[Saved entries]
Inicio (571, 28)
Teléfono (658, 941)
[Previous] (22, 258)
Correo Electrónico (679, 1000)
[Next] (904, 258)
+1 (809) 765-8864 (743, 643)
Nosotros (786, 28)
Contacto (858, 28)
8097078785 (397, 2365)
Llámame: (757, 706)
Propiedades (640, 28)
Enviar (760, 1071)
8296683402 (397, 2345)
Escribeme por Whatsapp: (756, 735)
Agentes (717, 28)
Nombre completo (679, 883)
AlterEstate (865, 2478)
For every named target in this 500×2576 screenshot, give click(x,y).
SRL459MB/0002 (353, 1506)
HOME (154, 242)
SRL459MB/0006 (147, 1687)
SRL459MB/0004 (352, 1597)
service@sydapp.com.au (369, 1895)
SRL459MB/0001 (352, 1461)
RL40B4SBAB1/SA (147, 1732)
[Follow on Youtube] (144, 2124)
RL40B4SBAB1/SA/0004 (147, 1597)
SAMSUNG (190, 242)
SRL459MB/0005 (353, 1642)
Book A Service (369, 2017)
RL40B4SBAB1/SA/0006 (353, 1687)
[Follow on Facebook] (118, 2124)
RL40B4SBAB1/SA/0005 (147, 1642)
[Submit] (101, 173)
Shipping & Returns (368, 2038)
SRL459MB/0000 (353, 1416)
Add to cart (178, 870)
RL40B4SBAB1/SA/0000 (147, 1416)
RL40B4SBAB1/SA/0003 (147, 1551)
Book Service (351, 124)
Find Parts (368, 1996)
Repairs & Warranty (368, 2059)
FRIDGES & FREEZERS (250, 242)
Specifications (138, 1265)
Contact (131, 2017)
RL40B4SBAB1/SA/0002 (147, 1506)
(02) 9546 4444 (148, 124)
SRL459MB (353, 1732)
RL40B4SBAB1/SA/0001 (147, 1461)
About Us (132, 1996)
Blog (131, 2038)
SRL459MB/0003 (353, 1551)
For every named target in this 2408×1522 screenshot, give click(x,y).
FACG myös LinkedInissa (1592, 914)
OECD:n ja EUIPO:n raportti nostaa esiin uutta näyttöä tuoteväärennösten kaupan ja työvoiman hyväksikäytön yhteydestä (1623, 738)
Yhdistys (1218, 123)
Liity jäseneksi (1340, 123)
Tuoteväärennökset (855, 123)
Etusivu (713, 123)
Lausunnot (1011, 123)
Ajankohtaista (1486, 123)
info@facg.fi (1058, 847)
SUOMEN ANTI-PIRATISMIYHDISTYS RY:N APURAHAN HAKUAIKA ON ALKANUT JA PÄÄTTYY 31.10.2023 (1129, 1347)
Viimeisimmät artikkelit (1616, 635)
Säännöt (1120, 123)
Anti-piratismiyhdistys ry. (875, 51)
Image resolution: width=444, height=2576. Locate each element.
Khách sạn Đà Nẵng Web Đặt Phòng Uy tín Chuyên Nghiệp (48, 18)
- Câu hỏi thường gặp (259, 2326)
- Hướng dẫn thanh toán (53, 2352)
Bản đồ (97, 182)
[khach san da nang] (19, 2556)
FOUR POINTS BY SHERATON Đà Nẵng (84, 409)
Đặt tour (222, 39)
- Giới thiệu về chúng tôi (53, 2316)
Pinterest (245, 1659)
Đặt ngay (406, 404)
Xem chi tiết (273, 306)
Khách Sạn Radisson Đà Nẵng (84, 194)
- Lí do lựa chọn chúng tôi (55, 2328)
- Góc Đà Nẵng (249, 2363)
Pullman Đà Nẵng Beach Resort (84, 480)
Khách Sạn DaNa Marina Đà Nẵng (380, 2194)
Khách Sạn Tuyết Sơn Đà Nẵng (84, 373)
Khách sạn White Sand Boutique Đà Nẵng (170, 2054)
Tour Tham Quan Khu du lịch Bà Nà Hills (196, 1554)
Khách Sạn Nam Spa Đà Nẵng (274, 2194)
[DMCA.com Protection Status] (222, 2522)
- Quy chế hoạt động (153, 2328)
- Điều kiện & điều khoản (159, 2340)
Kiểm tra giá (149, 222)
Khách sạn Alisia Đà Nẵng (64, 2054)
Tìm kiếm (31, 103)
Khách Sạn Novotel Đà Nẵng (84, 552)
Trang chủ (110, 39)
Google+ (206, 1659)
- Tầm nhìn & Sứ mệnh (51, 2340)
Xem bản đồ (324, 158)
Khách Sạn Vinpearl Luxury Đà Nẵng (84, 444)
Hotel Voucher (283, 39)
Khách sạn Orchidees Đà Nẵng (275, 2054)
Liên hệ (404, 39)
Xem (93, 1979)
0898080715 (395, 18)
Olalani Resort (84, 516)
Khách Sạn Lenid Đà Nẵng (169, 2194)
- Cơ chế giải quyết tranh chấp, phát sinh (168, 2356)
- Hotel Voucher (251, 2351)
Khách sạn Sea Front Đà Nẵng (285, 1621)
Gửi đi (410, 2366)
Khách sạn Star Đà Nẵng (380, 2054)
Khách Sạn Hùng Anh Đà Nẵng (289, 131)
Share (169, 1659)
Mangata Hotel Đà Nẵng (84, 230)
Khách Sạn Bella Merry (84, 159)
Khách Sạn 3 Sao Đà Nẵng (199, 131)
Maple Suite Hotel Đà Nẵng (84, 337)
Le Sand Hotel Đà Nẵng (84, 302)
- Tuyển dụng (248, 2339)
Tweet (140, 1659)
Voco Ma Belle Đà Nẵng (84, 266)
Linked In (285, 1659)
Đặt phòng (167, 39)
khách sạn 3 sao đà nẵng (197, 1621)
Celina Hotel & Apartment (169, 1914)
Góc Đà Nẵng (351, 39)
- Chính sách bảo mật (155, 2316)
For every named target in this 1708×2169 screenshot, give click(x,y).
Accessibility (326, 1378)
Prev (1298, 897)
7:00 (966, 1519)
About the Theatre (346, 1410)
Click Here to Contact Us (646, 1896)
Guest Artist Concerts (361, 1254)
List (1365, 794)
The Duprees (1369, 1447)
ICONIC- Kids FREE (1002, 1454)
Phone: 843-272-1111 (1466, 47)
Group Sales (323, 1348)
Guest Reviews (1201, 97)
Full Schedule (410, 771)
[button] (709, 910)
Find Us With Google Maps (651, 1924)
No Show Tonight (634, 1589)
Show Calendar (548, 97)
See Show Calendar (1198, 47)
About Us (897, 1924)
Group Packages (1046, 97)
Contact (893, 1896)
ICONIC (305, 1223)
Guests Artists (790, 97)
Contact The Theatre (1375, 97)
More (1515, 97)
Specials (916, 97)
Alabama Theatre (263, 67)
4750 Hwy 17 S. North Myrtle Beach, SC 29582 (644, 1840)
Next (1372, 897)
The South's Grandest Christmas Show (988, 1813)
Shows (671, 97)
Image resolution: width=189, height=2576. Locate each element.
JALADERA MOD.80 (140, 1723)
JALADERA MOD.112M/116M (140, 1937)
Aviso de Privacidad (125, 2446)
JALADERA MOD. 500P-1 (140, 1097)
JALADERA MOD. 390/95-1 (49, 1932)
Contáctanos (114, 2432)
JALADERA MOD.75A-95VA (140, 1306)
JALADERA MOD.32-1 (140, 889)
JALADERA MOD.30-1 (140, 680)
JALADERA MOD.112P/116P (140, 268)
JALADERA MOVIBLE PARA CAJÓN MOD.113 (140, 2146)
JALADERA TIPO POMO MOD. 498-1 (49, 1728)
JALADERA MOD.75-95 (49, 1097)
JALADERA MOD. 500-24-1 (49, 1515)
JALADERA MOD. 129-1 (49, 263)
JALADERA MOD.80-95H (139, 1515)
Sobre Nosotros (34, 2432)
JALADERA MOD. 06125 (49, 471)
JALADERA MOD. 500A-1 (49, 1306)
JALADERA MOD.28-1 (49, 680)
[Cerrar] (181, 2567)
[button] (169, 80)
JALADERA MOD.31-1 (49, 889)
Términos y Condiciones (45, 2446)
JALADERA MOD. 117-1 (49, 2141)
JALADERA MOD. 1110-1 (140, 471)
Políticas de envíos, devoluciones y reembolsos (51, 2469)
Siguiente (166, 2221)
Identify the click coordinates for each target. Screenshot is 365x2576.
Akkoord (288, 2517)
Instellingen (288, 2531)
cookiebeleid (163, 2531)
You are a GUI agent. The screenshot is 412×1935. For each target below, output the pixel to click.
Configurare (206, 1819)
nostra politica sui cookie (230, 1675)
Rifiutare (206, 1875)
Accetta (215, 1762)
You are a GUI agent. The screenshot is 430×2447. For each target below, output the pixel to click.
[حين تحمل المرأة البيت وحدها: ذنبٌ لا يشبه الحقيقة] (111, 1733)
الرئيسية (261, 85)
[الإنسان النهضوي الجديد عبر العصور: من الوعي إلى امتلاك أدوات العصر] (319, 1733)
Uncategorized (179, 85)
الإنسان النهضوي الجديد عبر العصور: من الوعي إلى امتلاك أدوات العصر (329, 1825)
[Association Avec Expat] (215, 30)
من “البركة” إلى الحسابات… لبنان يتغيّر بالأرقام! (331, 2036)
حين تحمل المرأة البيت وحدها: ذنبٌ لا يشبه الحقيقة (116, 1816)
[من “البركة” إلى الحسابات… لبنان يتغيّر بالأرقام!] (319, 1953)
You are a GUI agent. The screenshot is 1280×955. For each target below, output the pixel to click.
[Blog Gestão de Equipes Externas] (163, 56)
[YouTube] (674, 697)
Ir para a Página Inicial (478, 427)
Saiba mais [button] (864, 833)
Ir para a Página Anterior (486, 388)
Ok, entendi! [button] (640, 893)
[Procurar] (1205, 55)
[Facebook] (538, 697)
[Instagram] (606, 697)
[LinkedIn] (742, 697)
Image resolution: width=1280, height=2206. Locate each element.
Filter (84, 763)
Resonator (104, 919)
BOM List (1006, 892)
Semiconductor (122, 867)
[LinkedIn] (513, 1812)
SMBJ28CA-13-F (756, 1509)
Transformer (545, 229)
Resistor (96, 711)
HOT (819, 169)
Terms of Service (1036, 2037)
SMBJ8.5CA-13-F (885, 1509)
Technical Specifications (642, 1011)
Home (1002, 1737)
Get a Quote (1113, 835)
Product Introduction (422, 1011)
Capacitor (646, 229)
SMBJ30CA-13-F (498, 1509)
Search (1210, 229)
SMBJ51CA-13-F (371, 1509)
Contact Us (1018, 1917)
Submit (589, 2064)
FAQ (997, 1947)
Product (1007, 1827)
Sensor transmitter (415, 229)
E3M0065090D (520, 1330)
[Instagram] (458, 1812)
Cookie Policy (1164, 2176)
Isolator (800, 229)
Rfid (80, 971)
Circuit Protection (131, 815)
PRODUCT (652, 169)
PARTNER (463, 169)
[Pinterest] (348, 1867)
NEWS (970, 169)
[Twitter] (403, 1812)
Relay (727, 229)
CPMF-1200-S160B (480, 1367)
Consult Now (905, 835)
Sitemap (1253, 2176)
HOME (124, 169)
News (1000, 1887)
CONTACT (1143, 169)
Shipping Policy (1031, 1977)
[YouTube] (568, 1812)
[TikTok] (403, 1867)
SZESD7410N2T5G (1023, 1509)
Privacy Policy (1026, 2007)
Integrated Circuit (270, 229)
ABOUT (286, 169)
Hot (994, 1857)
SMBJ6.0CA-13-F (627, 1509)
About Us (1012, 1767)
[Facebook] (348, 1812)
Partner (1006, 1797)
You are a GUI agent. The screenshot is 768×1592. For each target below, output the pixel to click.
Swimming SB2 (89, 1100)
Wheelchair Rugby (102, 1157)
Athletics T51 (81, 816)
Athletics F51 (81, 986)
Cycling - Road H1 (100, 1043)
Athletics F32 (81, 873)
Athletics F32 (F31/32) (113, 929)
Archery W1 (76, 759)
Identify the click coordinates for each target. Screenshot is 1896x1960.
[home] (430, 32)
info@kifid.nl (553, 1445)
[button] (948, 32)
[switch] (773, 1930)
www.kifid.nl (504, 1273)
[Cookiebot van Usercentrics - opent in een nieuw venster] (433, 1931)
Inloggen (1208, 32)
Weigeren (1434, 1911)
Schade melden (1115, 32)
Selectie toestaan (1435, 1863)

### Work order
Using the data above, reproduce exactly the lines from the line that contains "Contact The Theatre (1375, 97)" through the line that contains "Políticas de envíos, devoluciones", including both.

### Answer box
Contact The Theatre (1375, 97)
More (1515, 97)
Specials (916, 97)
Alabama Theatre (263, 67)
4750 Hwy 17 S. North Myrtle Beach, SC 29582 (644, 1840)
Next (1372, 897)
The South's Grandest Christmas Show (988, 1813)
Shows (671, 97)
Image resolution: width=189, height=2576. Locate each element.
JALADERA MOD.80 (140, 1723)
JALADERA MOD.112M/116M (140, 1937)
Aviso de Privacidad (125, 2446)
JALADERA MOD. 500P-1 (140, 1097)
JALADERA MOD. 390/95-1 (49, 1932)
Contáctanos (114, 2432)
JALADERA MOD.75A-95VA (140, 1306)
JALADERA MOD.32-1 (140, 889)
JALADERA MOD.30-1 (140, 680)
JALADERA MOD.112P/116P (140, 268)
JALADERA MOVIBLE PARA CAJÓN MOD.113 (140, 2146)
JALADERA TIPO POMO MOD. 498-1 (49, 1728)
JALADERA MOD.75-95 (49, 1097)
JALADERA MOD. 500-24-1 (49, 1515)
JALADERA MOD. 129-1 (49, 263)
JALADERA MOD.80-95H (139, 1515)
Sobre Nosotros (34, 2432)
JALADERA MOD. 06125 (49, 471)
JALADERA MOD. 500A-1 (49, 1306)
JALADERA MOD.28-1 (49, 680)
[Cerrar] (181, 2567)
[button] (169, 80)
JALADERA MOD.31-1 (49, 889)
Términos y Condiciones (45, 2446)
JALADERA MOD. 117-1 (49, 2141)
JALADERA MOD. 1110-1 (140, 471)
Políticas de envíos, devoluciones y reembolsos (51, 2469)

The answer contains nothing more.